Which lines of the records contain the word "agent"? Copy each one.

═══ Recorded data

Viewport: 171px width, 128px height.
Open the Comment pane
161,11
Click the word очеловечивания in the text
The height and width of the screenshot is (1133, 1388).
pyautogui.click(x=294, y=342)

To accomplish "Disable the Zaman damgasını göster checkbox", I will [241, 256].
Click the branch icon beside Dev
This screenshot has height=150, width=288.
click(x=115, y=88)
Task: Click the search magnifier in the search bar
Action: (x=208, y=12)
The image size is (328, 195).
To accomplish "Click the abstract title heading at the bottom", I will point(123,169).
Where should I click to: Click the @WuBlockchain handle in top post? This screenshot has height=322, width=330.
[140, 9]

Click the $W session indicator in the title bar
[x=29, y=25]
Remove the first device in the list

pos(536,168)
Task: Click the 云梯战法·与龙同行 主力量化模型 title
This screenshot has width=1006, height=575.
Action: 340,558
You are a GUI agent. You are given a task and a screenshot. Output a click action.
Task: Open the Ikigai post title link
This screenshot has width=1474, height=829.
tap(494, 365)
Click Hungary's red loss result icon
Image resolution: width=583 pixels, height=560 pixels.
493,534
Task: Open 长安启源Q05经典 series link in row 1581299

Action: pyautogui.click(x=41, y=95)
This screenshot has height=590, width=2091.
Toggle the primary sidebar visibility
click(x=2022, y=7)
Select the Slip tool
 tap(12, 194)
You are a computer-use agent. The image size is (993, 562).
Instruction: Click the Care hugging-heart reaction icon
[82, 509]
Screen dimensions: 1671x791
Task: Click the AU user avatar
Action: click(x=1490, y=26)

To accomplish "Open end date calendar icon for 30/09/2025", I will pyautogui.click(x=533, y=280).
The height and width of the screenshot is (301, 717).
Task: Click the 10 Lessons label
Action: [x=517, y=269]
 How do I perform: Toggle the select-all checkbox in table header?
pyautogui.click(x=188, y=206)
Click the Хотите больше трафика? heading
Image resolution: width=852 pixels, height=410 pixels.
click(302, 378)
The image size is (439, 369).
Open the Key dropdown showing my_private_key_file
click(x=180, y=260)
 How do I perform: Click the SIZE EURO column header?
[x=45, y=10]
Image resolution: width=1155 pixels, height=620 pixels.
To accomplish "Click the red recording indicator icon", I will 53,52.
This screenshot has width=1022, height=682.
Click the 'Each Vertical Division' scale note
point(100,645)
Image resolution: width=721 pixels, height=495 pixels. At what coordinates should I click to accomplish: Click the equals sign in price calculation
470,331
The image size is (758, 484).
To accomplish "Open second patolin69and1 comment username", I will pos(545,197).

══════

Exercise answer.
You are a GUI agent. You are given a task and a screenshot. Output a click action.
You are a computer-use agent. The image size is (993, 562).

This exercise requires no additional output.